___ Material to process

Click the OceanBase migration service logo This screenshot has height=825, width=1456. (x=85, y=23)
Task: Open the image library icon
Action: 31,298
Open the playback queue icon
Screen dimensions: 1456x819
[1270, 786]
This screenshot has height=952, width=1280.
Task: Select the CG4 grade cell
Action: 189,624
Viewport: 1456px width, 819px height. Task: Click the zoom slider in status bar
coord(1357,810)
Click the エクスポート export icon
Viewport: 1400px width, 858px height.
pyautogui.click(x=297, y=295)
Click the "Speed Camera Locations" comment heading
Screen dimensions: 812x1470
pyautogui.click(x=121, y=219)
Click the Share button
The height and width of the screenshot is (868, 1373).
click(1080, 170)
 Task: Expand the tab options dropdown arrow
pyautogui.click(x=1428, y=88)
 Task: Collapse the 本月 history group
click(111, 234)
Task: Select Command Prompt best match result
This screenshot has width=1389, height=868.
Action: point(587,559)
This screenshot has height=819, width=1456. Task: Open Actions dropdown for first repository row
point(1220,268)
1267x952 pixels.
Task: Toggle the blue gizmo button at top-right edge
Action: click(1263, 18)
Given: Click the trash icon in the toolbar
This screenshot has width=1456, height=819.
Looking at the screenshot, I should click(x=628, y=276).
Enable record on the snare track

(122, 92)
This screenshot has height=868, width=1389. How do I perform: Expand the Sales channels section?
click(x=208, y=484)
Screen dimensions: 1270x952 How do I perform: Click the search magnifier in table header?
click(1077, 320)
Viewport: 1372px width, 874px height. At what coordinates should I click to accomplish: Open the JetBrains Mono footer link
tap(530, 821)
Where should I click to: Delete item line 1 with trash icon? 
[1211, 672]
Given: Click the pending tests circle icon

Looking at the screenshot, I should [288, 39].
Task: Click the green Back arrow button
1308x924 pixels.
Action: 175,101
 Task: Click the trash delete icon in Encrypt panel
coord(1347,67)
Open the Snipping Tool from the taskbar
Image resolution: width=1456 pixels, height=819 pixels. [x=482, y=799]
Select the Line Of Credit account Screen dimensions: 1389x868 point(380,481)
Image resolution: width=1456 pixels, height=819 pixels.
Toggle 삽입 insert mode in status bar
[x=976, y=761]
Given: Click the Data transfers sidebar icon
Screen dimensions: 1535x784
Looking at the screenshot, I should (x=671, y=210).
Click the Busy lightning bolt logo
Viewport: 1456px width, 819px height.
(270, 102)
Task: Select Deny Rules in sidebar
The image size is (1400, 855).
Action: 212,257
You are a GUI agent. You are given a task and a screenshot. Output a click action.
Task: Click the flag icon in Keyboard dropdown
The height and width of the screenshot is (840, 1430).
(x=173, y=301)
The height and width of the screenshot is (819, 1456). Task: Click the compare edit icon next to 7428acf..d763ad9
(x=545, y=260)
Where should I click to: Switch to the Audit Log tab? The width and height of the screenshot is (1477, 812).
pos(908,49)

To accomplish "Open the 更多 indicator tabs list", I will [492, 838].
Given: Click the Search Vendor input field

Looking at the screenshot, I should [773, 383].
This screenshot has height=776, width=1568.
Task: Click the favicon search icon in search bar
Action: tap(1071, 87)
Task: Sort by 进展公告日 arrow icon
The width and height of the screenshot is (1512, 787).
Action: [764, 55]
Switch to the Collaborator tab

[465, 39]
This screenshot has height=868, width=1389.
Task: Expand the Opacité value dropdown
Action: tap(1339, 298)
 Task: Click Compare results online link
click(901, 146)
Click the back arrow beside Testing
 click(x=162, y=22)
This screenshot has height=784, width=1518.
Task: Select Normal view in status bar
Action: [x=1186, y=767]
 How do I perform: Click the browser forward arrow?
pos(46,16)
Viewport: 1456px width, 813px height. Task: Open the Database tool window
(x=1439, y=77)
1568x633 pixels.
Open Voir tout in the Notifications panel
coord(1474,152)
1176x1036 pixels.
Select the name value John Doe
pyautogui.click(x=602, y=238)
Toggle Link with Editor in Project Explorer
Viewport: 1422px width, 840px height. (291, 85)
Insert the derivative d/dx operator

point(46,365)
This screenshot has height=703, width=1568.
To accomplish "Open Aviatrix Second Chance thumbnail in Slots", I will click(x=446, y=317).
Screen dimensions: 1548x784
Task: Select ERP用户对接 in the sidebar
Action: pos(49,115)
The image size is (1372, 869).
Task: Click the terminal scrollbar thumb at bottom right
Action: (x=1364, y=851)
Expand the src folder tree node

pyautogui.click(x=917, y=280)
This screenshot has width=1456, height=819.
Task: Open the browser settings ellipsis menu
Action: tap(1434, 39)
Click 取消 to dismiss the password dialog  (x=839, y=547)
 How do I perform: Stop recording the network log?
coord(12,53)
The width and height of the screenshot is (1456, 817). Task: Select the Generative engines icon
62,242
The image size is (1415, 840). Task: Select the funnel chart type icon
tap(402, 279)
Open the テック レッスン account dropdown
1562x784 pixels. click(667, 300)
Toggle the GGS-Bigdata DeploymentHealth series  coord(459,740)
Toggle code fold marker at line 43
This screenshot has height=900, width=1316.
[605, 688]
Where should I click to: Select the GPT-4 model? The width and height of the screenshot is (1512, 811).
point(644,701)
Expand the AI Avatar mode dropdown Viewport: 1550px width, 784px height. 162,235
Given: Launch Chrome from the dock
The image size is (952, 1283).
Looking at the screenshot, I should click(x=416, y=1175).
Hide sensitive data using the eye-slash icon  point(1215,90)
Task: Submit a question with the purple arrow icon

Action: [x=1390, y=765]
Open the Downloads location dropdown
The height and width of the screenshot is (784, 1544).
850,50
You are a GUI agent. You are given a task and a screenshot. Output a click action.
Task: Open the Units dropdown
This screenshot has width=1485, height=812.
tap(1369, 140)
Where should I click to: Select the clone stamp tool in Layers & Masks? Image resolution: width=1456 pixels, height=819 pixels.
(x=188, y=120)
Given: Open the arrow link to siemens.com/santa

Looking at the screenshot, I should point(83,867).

______

_Exercise instructions_:
Write the material out once more so that every line matches the original.

_Solution to this task_:
Click the OceanBase migration service logo This screenshot has height=825, width=1456. (x=85, y=23)
Task: Open the image library icon
Action: 31,298
Open the playback queue icon
Screen dimensions: 1456x819
[1270, 786]
This screenshot has height=952, width=1280.
Task: Select the CG4 grade cell
Action: 189,624
Viewport: 1456px width, 819px height. Task: Click the zoom slider in status bar
coord(1357,810)
Click the エクスポート export icon
Viewport: 1400px width, 858px height.
pyautogui.click(x=297, y=295)
Click the "Speed Camera Locations" comment heading
Screen dimensions: 812x1470
pyautogui.click(x=121, y=219)
Click the Share button
The height and width of the screenshot is (868, 1373).
click(1080, 170)
 Task: Expand the tab options dropdown arrow
pyautogui.click(x=1428, y=88)
 Task: Collapse the 本月 history group
click(111, 234)
Task: Select Command Prompt best match result
This screenshot has width=1389, height=868.
Action: point(587,559)
This screenshot has height=819, width=1456. Task: Open Actions dropdown for first repository row
point(1220,268)
1267x952 pixels.
Task: Toggle the blue gizmo button at top-right edge
Action: click(1263, 18)
Given: Click the trash icon in the toolbar
This screenshot has width=1456, height=819.
Looking at the screenshot, I should click(x=628, y=276).
Enable record on the snare track

(122, 92)
This screenshot has height=868, width=1389. How do I perform: Expand the Sales channels section?
click(x=208, y=484)
Screen dimensions: 1270x952 How do I perform: Click the search magnifier in table header?
click(1077, 320)
Viewport: 1372px width, 874px height. At what coordinates should I click to accomplish: Open the JetBrains Mono footer link
tap(530, 821)
Where should I click to: Delete item line 1 with trash icon? 
[1211, 672]
Given: Click the pending tests circle icon

Looking at the screenshot, I should [288, 39].
Task: Click the green Back arrow button
1308x924 pixels.
Action: 175,101
 Task: Click the trash delete icon in Encrypt panel
coord(1347,67)
Open the Snipping Tool from the taskbar
Image resolution: width=1456 pixels, height=819 pixels. [x=482, y=799]
Select the Line Of Credit account Screen dimensions: 1389x868 point(380,481)
Image resolution: width=1456 pixels, height=819 pixels.
Toggle 삽입 insert mode in status bar
[x=976, y=761]
Given: Click the Data transfers sidebar icon
Screen dimensions: 1535x784
Looking at the screenshot, I should (x=671, y=210).
Click the Busy lightning bolt logo
Viewport: 1456px width, 819px height.
(270, 102)
Task: Select Deny Rules in sidebar
The image size is (1400, 855).
Action: 212,257
You are a GUI agent. You are given a task and a screenshot. Output a click action.
Task: Click the flag icon in Keyboard dropdown
The height and width of the screenshot is (840, 1430).
(x=173, y=301)
The height and width of the screenshot is (819, 1456). Task: Click the compare edit icon next to 7428acf..d763ad9
(x=545, y=260)
Where should I click to: Switch to the Audit Log tab? The width and height of the screenshot is (1477, 812).
pos(908,49)

To accomplish "Open the 更多 indicator tabs list", I will [492, 838].
Given: Click the Search Vendor input field

Looking at the screenshot, I should [773, 383].
This screenshot has height=776, width=1568.
Task: Click the favicon search icon in search bar
Action: tap(1071, 87)
Task: Sort by 进展公告日 arrow icon
The width and height of the screenshot is (1512, 787).
Action: [764, 55]
Switch to the Collaborator tab

[465, 39]
This screenshot has height=868, width=1389.
Task: Expand the Opacité value dropdown
Action: tap(1339, 298)
 Task: Click Compare results online link
click(901, 146)
Click the back arrow beside Testing
 click(x=162, y=22)
This screenshot has height=784, width=1518.
Task: Select Normal view in status bar
Action: [x=1186, y=767]
 How do I perform: Click the browser forward arrow?
pos(46,16)
Viewport: 1456px width, 813px height. Task: Open the Database tool window
(x=1439, y=77)
1568x633 pixels.
Open Voir tout in the Notifications panel
coord(1474,152)
1176x1036 pixels.
Select the name value John Doe
pyautogui.click(x=602, y=238)
Toggle Link with Editor in Project Explorer
Viewport: 1422px width, 840px height. (291, 85)
Insert the derivative d/dx operator

point(46,365)
This screenshot has height=703, width=1568.
To accomplish "Open Aviatrix Second Chance thumbnail in Slots", I will click(x=446, y=317).
Screen dimensions: 1548x784
Task: Select ERP用户对接 in the sidebar
Action: pos(49,115)
The image size is (1372, 869).
Task: Click the terminal scrollbar thumb at bottom right
Action: (x=1364, y=851)
Expand the src folder tree node

pyautogui.click(x=917, y=280)
This screenshot has width=1456, height=819.
Task: Open the browser settings ellipsis menu
Action: tap(1434, 39)
Click 取消 to dismiss the password dialog  (x=839, y=547)
 How do I perform: Stop recording the network log?
coord(12,53)
The width and height of the screenshot is (1456, 817). Task: Select the Generative engines icon
62,242
The image size is (1415, 840). Task: Select the funnel chart type icon
tap(402, 279)
Open the テック レッスン account dropdown
1562x784 pixels. click(667, 300)
Toggle the GGS-Bigdata DeploymentHealth series  coord(459,740)
Toggle code fold marker at line 43
This screenshot has height=900, width=1316.
[605, 688]
Where should I click to: Select the GPT-4 model? The width and height of the screenshot is (1512, 811).
point(644,701)
Expand the AI Avatar mode dropdown Viewport: 1550px width, 784px height. 162,235
Given: Launch Chrome from the dock
The image size is (952, 1283).
Looking at the screenshot, I should click(x=416, y=1175).
Hide sensitive data using the eye-slash icon  point(1215,90)
Task: Submit a question with the purple arrow icon

Action: [x=1390, y=765]
Open the Downloads location dropdown
The height and width of the screenshot is (784, 1544).
850,50
You are a GUI agent. You are given a task and a screenshot. Output a click action.
Task: Open the Units dropdown
This screenshot has width=1485, height=812.
tap(1369, 140)
Where should I click to: Select the clone stamp tool in Layers & Masks? Image resolution: width=1456 pixels, height=819 pixels.
(x=188, y=120)
Given: Open the arrow link to siemens.com/santa

Looking at the screenshot, I should point(83,867).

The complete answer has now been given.